Family dynamics are the primary reason I decided against long-term homeschooling. Put simply, my daughter appreciates me much more when she doesn’t have to spend all day with me! Though we spend less time together, we use that time more efficiently, deepening our relationship and helping her develop emotionally and socially. Homeschooling strains the parent-child relationship unnecessarily. It is unfair to a teenager for one or two adults to hold the keys to his education and grades as well as his: social life, access to transportation, food choices, access to employment, daily schedule, recreation, healthcare, and moral guidance. This absolute power tends to corrupt parents, or simply exhaust them.

How many moms have “burned out” on homeschooling, devoting themselves to their children’s needs or success while ignoring their own? If she has her own dreams, the teaching parent may resent the inefficiency of spending so many years as a caregiver and educator for a handful of children, when she could be pursuing a satisfying career while sharing the educational responsibility with professionals who chose the job. The early homeschool movement seems to have coincided with an era when technology and a stronger economy had recently reduced the load on stay-at-home moms. Homeschooling may be a healthy alternative to watching soap operas, but it can be a real financial hardship for some parents–contributing to marriage and family stress.

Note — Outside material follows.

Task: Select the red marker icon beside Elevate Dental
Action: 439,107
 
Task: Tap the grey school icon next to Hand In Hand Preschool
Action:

Adolescence is a time for widened horizons, a time to experiment with choices and learn specific cause-and-effect sequences, with the home as a physical and emotional safety net. When teachers reinforce what parents have been telling their kids, the whole family benefits. Feedback at regular intervals gives kids a chance to test different approaches to learning and meeting goals. When they struggle in one area (academics, social relationships, or family issues, for example), they can lean on other networks for support and hopefully build confidence by succeeding in something else.

As the product of homeschooling, and a homeschooling parent myself, I think the benefits of homeschooling are usually overstated. Certainly religious motivations have driven the movement’s growth, but weighing the social and educational results does not convince me that homeschooling prepares people to better thrive in their society.